Begin Data shown

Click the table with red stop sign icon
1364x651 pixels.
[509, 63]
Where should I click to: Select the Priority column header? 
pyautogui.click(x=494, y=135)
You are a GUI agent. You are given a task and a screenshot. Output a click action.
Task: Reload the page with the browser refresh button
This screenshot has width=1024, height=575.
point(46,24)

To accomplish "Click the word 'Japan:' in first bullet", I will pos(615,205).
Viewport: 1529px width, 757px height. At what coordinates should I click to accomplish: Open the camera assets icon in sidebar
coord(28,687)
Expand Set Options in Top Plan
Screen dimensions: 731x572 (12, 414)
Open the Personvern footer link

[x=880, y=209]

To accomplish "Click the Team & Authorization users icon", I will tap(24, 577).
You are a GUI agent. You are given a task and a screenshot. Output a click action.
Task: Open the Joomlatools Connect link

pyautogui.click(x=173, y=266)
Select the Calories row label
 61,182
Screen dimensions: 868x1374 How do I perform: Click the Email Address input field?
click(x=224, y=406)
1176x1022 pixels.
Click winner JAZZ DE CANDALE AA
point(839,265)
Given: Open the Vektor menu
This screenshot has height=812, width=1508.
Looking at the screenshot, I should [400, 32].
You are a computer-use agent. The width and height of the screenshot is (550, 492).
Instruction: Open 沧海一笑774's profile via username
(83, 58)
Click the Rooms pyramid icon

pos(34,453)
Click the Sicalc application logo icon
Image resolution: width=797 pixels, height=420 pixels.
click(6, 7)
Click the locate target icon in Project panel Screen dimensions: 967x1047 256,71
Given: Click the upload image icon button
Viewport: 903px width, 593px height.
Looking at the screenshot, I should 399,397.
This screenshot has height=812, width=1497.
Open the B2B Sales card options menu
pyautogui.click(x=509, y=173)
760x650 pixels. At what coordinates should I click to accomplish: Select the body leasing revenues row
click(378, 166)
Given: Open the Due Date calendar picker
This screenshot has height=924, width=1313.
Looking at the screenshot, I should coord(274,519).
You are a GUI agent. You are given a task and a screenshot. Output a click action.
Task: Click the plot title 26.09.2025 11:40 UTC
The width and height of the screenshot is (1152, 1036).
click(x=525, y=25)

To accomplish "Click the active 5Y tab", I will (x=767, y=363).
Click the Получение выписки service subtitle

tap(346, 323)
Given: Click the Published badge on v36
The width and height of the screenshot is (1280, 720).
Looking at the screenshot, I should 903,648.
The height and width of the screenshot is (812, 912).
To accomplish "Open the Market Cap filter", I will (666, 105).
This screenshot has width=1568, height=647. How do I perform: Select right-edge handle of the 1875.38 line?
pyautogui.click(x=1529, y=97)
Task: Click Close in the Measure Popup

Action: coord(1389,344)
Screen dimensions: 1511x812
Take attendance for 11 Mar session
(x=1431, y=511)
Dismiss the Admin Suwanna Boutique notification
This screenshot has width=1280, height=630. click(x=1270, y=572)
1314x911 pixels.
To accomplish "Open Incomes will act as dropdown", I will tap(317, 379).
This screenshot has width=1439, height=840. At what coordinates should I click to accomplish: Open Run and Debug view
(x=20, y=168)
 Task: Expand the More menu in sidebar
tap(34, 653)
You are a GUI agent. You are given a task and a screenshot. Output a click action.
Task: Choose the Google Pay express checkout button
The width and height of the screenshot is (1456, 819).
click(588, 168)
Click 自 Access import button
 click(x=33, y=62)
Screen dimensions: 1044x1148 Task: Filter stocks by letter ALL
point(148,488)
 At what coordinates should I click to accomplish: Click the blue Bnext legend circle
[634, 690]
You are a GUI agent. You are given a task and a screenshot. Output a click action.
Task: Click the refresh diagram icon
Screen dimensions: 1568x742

End Data shown

▶ **Goal**: Please return each line of the records above that contains the word "will". Case counts.

▶ **Solved problem**:
To accomplish "Click the word 'Japan:' in first bullet", I will pos(615,205).
To accomplish "Click the Team & Authorization users icon", I will tap(24, 577).
To accomplish "Click the active 5Y tab", I will (x=767, y=363).
To accomplish "Open the Market Cap filter", I will (666, 105).
To accomplish "Open Incomes will act as dropdown", I will tap(317, 379).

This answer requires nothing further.